Run ASR and speaker diarization based on whisper and pyannote.audio.
- Install whisper.
- Install pyannote.audio.
- Downgrade setuptools to 59.5.0
Same as whisper except a new param diarization
:
python -m pyannote_whisper.cli.transcribe data/afjiv.wav --model tiny --diarization True
Transcription can also be performed within Python:
import whisper
from pyannote.audio import Pipeline
from pyannote_whisper.utils import diarize_text
pipeline = Pipeline.from_pretrained("pyannote/speaker-diarization",
use_auth_token="your/token")
model = whisper.load_model("tiny.en")
asr_result = model.transcribe("data/afjiv.wav")
diarization_result = pipeline("data/afjiv.wav")
final_result = diarize_text(asr_result, diarization_result)
for seg, spk, sent in final_result:
line = f'{seg.start:.2f} {seg.end:.2f} {spk} {sent}'
print(line)
0.00 10.34 SPEAKER_00 I think if you're a leader and you don't understand the terms that you're using, that's probably the first start.
10.34 16.24 SPEAKER_00 It's really important that as a leader in the organisation you understand what digitisation means.
16.24 18.52 SPEAKER_00 You take the time to read widely in the sector.
18.52 26.16 SPEAKER_00 There are a lot of really good books, Kevin Kelly, who started Wired magazine has written a great book on various technologies.
26.16 34.80 SPEAKER_00 I think understanding the technologies, understanding what's out there so that you can separate the hype from the hope is really an important first step.
34.80 41.04 SPEAKER_00 And then making sure you understand the relevance of that for your function and how that fits into your business is the second step.
41.04 44.92 SPEAKER_01 I think two simple suggestions.
44.92 49.68 SPEAKER_01 One is I love the phrase brilliant at the basics.
49.68 52.00 SPEAKER_01 How can you become brilliant at the basics?
52.00 62.48 SPEAKER_01 But beyond that, the fundamental thing I've seen which hasn't changed is so few organisations as a first step have truly taken control of their spend data.
62.48 68.44 SPEAKER_01 As a key first step on a digital transformation, taking ownership of data.
68.44 71.76 SPEAKER_01 That's not a decision to use one vendor over someone else.
71.76 76.40 SPEAKER_01 That says we are going to be completely data driven, we're going to try and be as real time as possible.
76.40 81.04 SPEAKER_01 And we're going to be able to explain that data to anyone the way they want to see it.
81.04 91.04 SPEAKER_03 Understand why you're doing it.
91.04 95.24 SPEAKER_03 Talk to them, collaborate with them, you'll get a much better outcome.

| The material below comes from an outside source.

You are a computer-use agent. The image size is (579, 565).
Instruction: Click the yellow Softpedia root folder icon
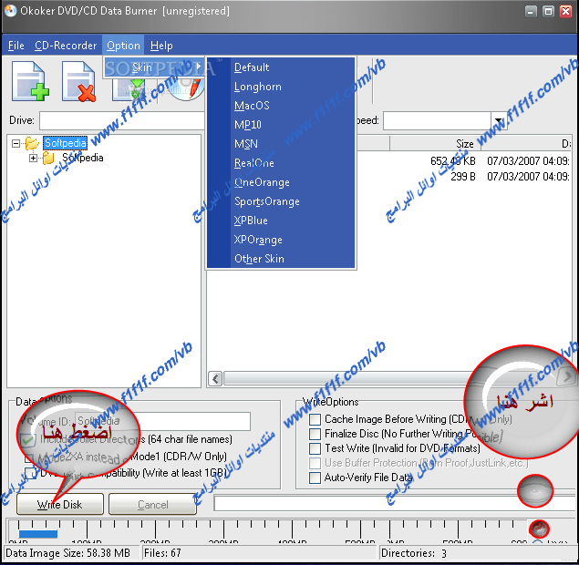(32, 143)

95.24 104.32 SPEAKER_04 Think about what outcome you want at the end instead of thinking about the different processes and their software names.
104.32 108.32 SPEAKER_04 So, e-sourcing being one of 20.
108.32 109.52 SPEAKER_04 Think big and be brave.
109.52 118.56 SPEAKER_04 I think and talk to technology vendors because rather than just sending them forms, we won't bite you.
118.56 130.96 SPEAKER_02 I think we should fundamentally, all of us, rethink how procurement should be done and then start to define the functionality that we need and how we can make this work.
130.96 135.68 SPEAKER_02 What we do today is absolutely wrong.
135.68 172.00 SPEAKER_02 We don't like it, but we don't like it, our colleagues don't like it, nobody wants it and we're spending a huge amount of money for no reason.
please find more details in this notebook.
import whisper
from pyannote.audio import Pipeline
from pyannote.audio import Audio
from pyannote_whisper.utils import diarize_text
pipeline = Pipeline.from_pretrained("pyannote/speaker-diarization",
use_auth_token="your/token")
model = whisper.load_model("tiny.en")
diarization_result = pipeline("data/afjiv.wav")
from pyannote.audio import Audio
audio = Audio(sample_rate=16000, mono=True)
audio_file = "data/afjiv.wav"
for segment, _, speaker in diarization_result.itertracks(yield_label=True):
waveform, sample_rate = audio.crop(audio_file, segment)
text = model.transcribe(waveform.squeeze().numpy())["text"]
print(f"{segment.start:.2f}s {segment.end:.2f}s {speaker}: {text}")